“I must go in, the fog is rising.”
Emily Dickinson
The fog came rolling over my fence while I slept and curled itself around the house this morning. When I woke it had already wound its way through the trees out back in a thick blanket of quiet. As Charlie and I wandered through the gate and out into the forest for our morning walk, it told the twigs beneath my boots to hush and poured itself with such abandon into the air that every breath I took nearly burst with water molecules.

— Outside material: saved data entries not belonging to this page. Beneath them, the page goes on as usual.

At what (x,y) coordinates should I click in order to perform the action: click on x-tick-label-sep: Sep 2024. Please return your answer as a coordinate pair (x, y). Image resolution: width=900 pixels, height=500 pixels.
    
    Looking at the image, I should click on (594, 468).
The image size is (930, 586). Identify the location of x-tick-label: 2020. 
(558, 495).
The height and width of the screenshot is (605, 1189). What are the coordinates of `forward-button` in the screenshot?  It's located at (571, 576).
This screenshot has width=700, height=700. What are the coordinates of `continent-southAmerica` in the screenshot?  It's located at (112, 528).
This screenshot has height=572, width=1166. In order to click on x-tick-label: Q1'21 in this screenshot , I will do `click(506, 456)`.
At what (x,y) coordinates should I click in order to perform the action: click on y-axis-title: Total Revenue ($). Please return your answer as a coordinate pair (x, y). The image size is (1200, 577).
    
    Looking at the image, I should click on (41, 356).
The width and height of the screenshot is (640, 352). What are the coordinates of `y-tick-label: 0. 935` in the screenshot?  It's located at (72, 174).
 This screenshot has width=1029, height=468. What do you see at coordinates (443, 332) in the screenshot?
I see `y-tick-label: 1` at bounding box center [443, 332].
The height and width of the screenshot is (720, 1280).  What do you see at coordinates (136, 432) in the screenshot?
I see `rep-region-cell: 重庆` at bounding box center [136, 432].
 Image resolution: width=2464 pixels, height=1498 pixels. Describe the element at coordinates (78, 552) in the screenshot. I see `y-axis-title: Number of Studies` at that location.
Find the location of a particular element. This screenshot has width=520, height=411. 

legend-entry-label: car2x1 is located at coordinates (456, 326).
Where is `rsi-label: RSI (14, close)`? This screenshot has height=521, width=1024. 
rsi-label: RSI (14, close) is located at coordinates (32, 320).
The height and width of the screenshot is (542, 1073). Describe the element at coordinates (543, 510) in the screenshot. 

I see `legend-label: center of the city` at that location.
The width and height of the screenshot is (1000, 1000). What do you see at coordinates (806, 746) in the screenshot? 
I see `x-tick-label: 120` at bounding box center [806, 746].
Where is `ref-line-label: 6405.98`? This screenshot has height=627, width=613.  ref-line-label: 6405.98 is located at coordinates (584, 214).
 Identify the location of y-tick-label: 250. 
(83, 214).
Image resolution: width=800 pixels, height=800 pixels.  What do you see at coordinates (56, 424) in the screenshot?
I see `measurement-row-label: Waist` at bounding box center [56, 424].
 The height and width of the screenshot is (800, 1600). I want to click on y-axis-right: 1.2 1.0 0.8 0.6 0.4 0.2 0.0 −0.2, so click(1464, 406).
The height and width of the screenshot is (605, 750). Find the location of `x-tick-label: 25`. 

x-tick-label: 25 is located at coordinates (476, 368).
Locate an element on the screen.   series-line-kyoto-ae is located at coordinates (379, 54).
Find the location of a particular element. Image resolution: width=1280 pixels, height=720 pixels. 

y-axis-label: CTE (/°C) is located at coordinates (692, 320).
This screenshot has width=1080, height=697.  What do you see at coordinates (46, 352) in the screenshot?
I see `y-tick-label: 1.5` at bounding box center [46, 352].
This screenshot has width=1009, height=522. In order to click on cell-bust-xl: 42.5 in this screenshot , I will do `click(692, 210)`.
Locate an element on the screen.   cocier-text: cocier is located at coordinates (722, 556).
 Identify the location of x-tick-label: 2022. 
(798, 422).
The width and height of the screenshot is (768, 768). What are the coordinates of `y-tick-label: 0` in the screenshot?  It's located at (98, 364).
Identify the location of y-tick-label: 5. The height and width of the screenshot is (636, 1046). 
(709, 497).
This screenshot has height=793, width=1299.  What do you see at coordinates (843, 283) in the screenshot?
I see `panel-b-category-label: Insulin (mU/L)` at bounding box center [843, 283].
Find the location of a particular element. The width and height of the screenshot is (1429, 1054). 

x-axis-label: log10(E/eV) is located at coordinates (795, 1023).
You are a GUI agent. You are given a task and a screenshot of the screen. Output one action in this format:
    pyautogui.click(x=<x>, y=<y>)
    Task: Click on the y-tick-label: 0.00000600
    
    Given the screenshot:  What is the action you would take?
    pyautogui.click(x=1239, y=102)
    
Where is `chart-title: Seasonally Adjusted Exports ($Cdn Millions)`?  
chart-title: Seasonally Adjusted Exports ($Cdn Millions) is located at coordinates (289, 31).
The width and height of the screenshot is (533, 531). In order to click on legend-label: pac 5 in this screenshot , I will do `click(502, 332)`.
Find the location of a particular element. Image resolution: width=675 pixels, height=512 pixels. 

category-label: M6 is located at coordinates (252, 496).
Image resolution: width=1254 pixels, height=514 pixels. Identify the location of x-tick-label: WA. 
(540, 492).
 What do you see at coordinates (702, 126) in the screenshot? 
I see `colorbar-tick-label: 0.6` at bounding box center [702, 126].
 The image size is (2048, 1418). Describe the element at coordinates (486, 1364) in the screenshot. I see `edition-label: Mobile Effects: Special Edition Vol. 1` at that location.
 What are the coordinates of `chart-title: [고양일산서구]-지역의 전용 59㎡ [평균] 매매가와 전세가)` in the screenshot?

After our walk I cozied up in front of the computer with a steaming mug of coffee and tried to look up fog quotes to capture the way it feels. If you ever find yourself doing so, you’ll find that most of those quotes are sad and lonely. Most of them talk of darkness and getting through to the other side. There’s some attempts at deep philosophy about how fog is necessary to make us love the sun. There’s even all kinds of nonsense about being lost.
That’s not how I feel.
“I must go in, the fog is rising.”
Emily Dickinson
Emily Dickinson supposed quoted the above words just before her death. And perhaps that makes them melancholy. But not for me. I get her. Exactly why she said it. Perhaps you can only feel affection for the fog if you like yourself. If you’re comfortable in your own head and company. Perhaps, if you’re like me, you might even love it if you know what magic happens in the fog – when all the world is shut away except yourself and the things of earth that are close enough to touch. When you become just another part of nature and you’re surrounded and held safe and all the mysteries of the world suddenly seem possible and real.
Fog brings such a person to the door of a thin place. And that person knows – Adventure waits on the other side of the doorknob if you just walk through it.